Die Stadt begründet die Kappung der etwa 200 Jahre alten Pappel mit einem aktuellen Baumgutachten vom Januar, nach dem der Baum einen brüchigen Stammfuß hat und die Verkehrssicherheit gefährdet ist. „Die Dendrologen haben uns nicht über ihre Befunde aufgeklärt“, sagt Stadtsprecherin Andrea Reimann. „Des weiteren würde ein weiteres Gutachten nur einen weiteren Aufschub bedeuten – irgendwann kämen wir da nicht mehr drum herum.“
Doch das wollen die Freunde des Baumes nicht hören. „So lange die Aussicht besteht, dass der Baum noch erhalten werden kann, sollte das auch so sein“, findet Michael Graz, der sich für den Erhalt des Baumes einsetzte. „Ohne diese großen, alten Bäume sieht die Stadt doch nur noch aus wie eine Miniatureisenbahn-Landschaft.“ Um die Kürzung zu stoppen, hatte sich der Anwalt Korbinian Geiger am Mittwoch an die Untere Naturschutzbehörde gewandt und eine einstweilige Verfügung gefordert. „Wir hatten gehofft, dadurch noch ein paar Tage Zeit zu bekommen, um die Meinung der Dendrologen mit einfließen zu lassen“, sagt er.
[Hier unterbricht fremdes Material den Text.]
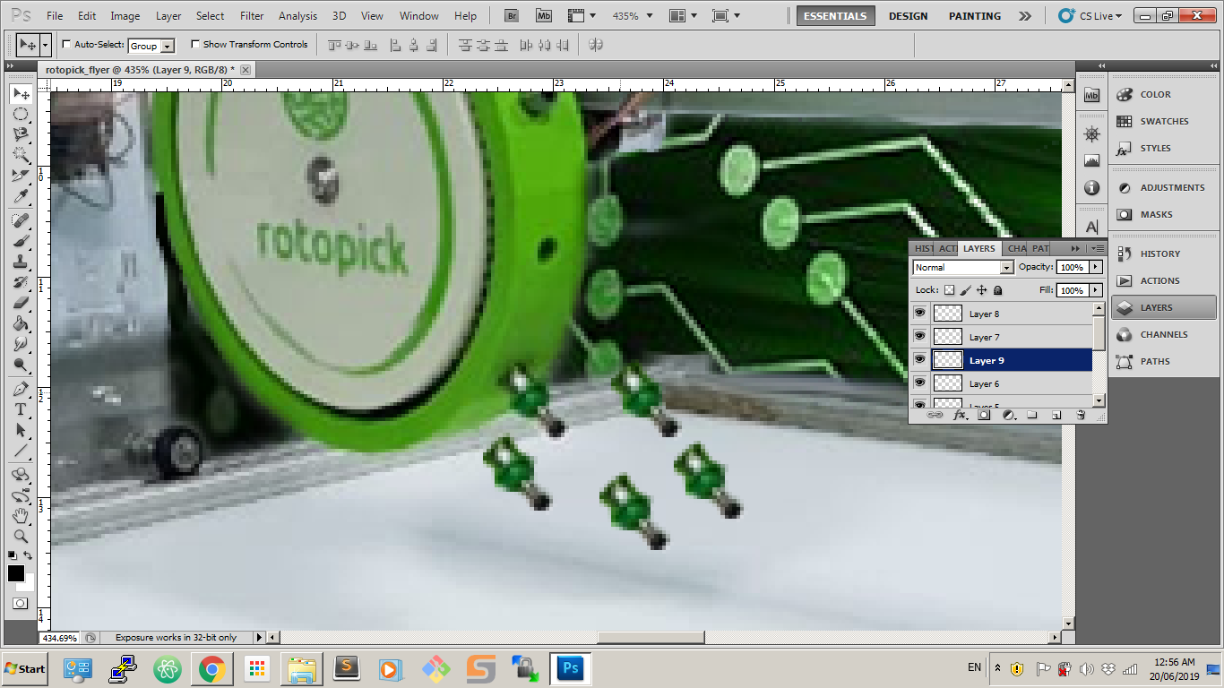Open the Filter menu
This screenshot has height=688, width=1224.
click(x=252, y=15)
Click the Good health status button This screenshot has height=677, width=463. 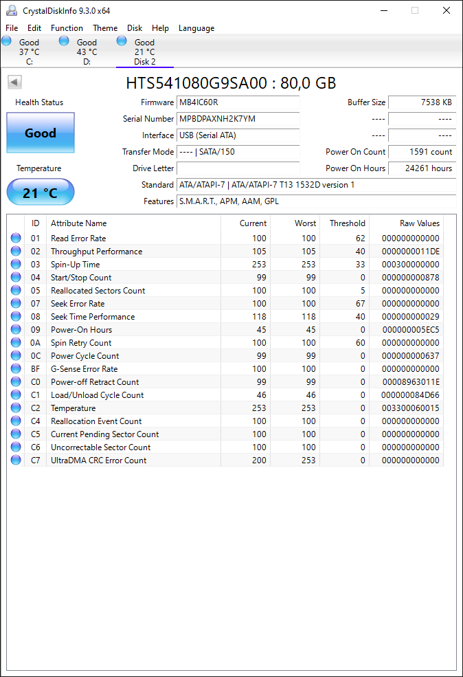click(41, 133)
Das funktionierte laut Robert Gabel allerdings nicht. Das Fax sei bei der Unteren Naturschutzbehörde gar nicht gelesen worden, weil der Empfänger im Urlaub war und sich niemand anders der Sache annehmen konnte, sagt er.
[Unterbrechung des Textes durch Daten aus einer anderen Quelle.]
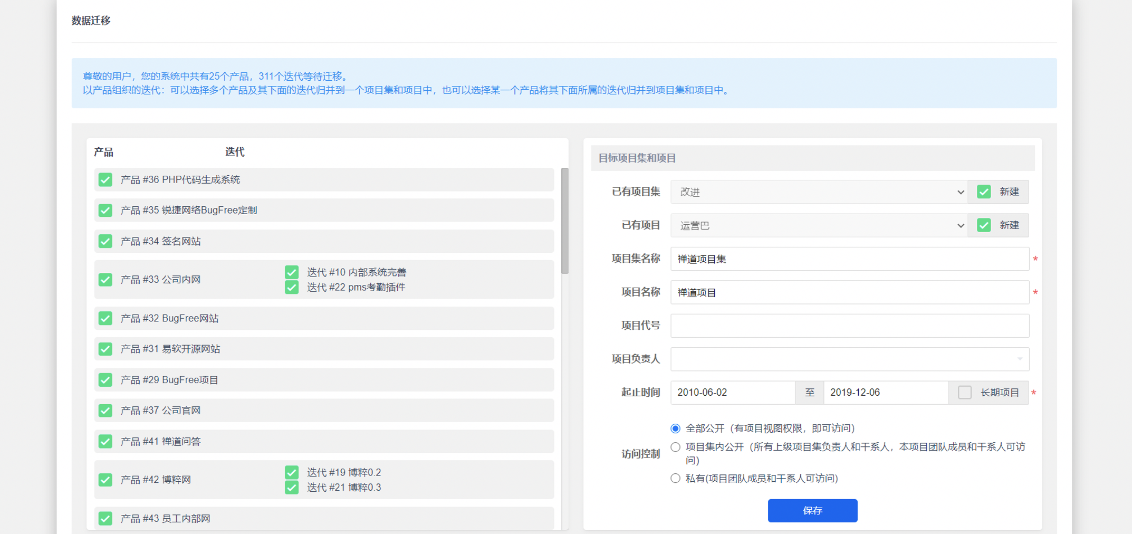Toggle 迭代 #19 博粹0.2 checkbox
The height and width of the screenshot is (534, 1132).
(292, 472)
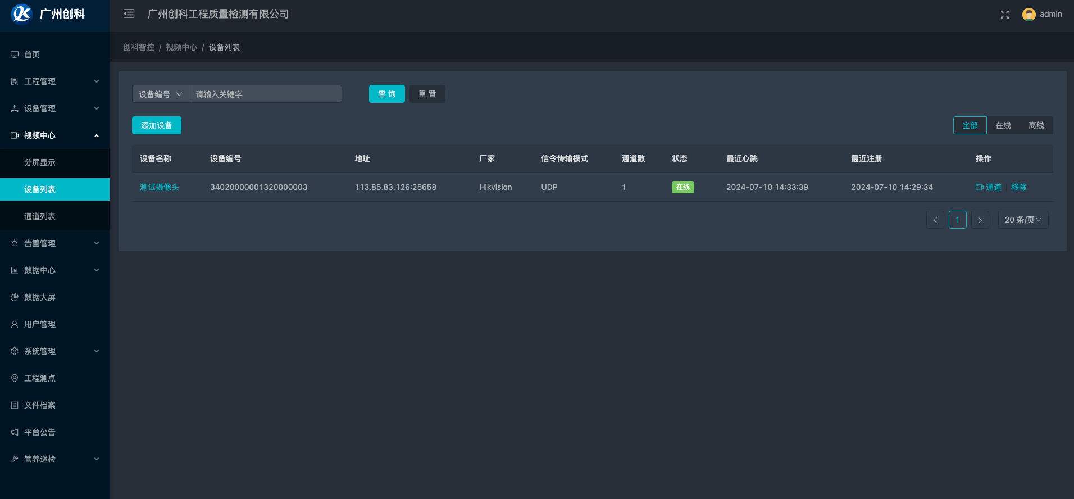Select 分屏显示 submenu item
The height and width of the screenshot is (499, 1074).
coord(40,162)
Achim Froitzheim, Pressesprecher des Landkreises, klärt auf, dass der Antrag auf einstweilige Verfügung nicht an die Untere Naturschutzbehörde sondern direkt an den Antragsteller der Maßnahme gerichtet werden muss – in dem Fall die Stadt Greifswald. „Deshalb ist es auch ohne Belang, dass die einstweilige Verfügung in unserem Hause nicht unmittelbar nach Eintreffen gelesen worden sein soll“, schreibt Froitzheim auf OZ-Anfrage.
Zwar sei von der Naturschutzbehörde keine Antwort gekommen, von seinem Plan abbringen lassen wollte sich aber Torsten Kurschus trotzdem nicht. Er konnte die Mitarbeiter überzeugen, die Arbeiten zunächst einzustellen. Das schmeckte Jana Sadlowski von der mit den Baumfällarbeiten beauftragten Firma Pommern Natura überhaupt nicht. „Wir führen hier nur unseren Auftrag aus. Wenn die Arbeiter hier nichts tun können, kostet uns das ja trotzdem Geld", sagt sie. Gegen Mittag musste schließlich sogar die Polizei anrücken und Platzverweise aussprechen, damit weiter an der Kürzung der Pappel gearbeitet werden konnte. Alles Bitten half nichts: Der rund 150 Jahre alte Baum wurde bis auf einen etwa sechs Meter langen rudimentären Rumpf herunter geschnitten. Stück für Stück wurden die ausladenden Äste abgesägt, ein Kran legte das Pappelholz am Boden ab. Torsten Kurschus betrachtete das Holz. „Also für mich sieht das nicht nach einem kranken Baum aus“, sagte er.
Bei weiteren anstehenden Baumfällungen hat die Stadt jetzt aber eine weitere Prüfung angeordnet. Von den fünf Bäumen am Wall, die laut Gutachten nicht eindeutig bewertet waren, werden drei noch einmal mit spezieller Technik (Schalltomographie) nachuntersucht. Die Linde am Rubenowplatz und eine Linde auf dem Wall müssen allerdings gefällt werden, als Termin ist der 21. Februar angesetzt.
Doch vielleicht wachsen in Greifswald bald die Nachkommen des Baumes. Von der Schwarzpappel seien Stecklinge genommen worden, informierte Oberbürgemeister Stefan Fassbinder auf der Bürgerschaftssitzung am Freitag. Die würden jetzt im Arboretum herangezogen und könnten in einigen Jahren ausgepflanzt werden. Vielleicht, so Oberbürgermeister Fassbinder, treibe die gestutzte Pappel ja sogar wieder aus.